Army in the Shadows looks fresh today because it chooses to regard the resistance not as a movement, but as an army made up of individuals. War films are tricky precisely because once the narrative takes sides, they risk to appeal to spectators coming only from that ideology, and may even alienate some of them on trivial issues. Politics is a dirty business in art, and debates over policy can hardly help art express itself. Great war films do not deal with politics, but with characters. These films will eventually take sides, but at least we understand the bias because we are given the chance to understand the policy makers. That is why Downfall, Das Boot, or Apocalypse Now, despite dealing with characters we were taught to dislike, are more meaningful than the more likeable films such as Black Hawk Down, Saving Private Ryan, and particularly Pearl Harbor.

Melville knows that it is not de Gaulle, but the characters in Joseph Kessel's novel on which the film is based that would ring true to whoever has been through war. These individuals are not great men of history, but resigned veterans or names on crosses above empty graves. They did not manage to become heroes, to make serious changes to the course of war, but had only one duty: to keep the cause alive whatever it took. And 'whatever it takes' would usually mean four things: hide from the Gestapo, if found run from the Gestapo, if captured suffer the tortures of the Gestapo, and if saved by the other group members kill the traitor who leaked or may leak information to the Gestapo. Everything that is done is defined in relation to the all-powerfulness of the Gestapo and the impossibility of changing the course of history when one is just a member of a small underground army.

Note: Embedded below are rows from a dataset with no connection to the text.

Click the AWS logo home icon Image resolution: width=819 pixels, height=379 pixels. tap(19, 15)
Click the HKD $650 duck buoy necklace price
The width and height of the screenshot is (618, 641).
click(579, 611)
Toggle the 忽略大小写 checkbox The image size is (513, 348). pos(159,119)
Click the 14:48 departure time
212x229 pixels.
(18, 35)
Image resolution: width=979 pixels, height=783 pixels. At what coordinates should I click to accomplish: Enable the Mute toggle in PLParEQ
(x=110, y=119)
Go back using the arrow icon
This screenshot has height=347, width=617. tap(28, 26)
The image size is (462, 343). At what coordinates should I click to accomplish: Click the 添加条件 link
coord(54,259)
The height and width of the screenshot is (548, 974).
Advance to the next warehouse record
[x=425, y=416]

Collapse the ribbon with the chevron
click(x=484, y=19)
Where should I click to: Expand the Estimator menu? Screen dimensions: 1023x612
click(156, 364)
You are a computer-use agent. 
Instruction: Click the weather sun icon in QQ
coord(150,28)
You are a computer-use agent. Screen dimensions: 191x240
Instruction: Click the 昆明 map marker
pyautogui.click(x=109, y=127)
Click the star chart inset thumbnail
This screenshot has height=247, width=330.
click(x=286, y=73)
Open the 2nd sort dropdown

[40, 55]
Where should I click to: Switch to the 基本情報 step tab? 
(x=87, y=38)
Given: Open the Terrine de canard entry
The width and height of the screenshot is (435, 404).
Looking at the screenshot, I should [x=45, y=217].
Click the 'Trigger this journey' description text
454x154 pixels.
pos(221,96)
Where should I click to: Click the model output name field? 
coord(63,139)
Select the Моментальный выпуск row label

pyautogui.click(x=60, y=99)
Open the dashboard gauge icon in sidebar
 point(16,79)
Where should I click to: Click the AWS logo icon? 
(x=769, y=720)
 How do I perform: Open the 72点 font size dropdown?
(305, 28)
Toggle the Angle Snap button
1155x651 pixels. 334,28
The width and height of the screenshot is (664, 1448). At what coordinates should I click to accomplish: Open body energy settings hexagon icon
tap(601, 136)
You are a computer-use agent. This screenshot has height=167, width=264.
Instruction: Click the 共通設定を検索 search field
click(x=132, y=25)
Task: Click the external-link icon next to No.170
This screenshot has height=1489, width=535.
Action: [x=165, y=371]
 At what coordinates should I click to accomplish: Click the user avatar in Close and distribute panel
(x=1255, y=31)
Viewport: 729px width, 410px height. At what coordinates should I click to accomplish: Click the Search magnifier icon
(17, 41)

Army in the Shadows lacks all the clichés that define the war film. There are no great battles, there are no great deeds, there are no heroes we want to grieve for (except perhaps Mathilde (Simone Signoret), arguably the most fearsome tactician of them all). Each member of the group is eventually killed, either by the Nazis or by the other members of the group. Resistance overshadows their friendship. The desire for freedom towers above humanity, loyalty, love, making deceit and murder a mere necessity.

Melville does not seem interested in the battle between right and wrong; the film subsides quietly to the conflicts arising in his characters, and through them, in us. There is the real war. It almost echoes Lewis Milestone's All Quiet on the Western Front, which culminates in the simple realisation: 'War isn't the way it looks back here… We fight. We try not to be killed, but sometimes we are. That's all.' Yet it is not here where we find the real horror.

There are two key scenes that define the film. Both involve Philippe Gerbier (Lino Ventura), a leading figure of the movement, yet still a pawn to the real leader Luc Jardie (Paul Meurisse), and one of his loyal men, Claude Le Masque (Claude Mann, stealing most of the scenes he is in). After escaping the Gestapo for the first time, Gerbier and his men commit their first murder. The execution of the traitor Paul Dounat (Alain Libolt) is sloppy, because none of these resistance soldiers was trained for this task. Yet, with forceful hands and grieving minds, the job is done, quietly, almost masterfully. Mathilde, however, is the one to suffer most from what the war taught the Resistance. The murder is by now premeditated and carefully calculated.

France, like most European nations, has patriotism close to its heart. Breaking a national icon is thus a risky business. If Haneke can get away with his audacious Hidden, then Melville, a Resistance soldier himself, is not as fortunate. The film might have spoke true to the Resistance members, but audiences would not accept it as easily, definitely not in 1969, and it is still controversial nowadays. At least, the film cannot be faulted as a work of art. Melville had made a film that spoke true to himself, and in the resolution of Army in the Shadows we can almost see him (and us within him) identify with Brando's Kurtz, whispering in a quiet resigned voice: 'The horror... the horror...'.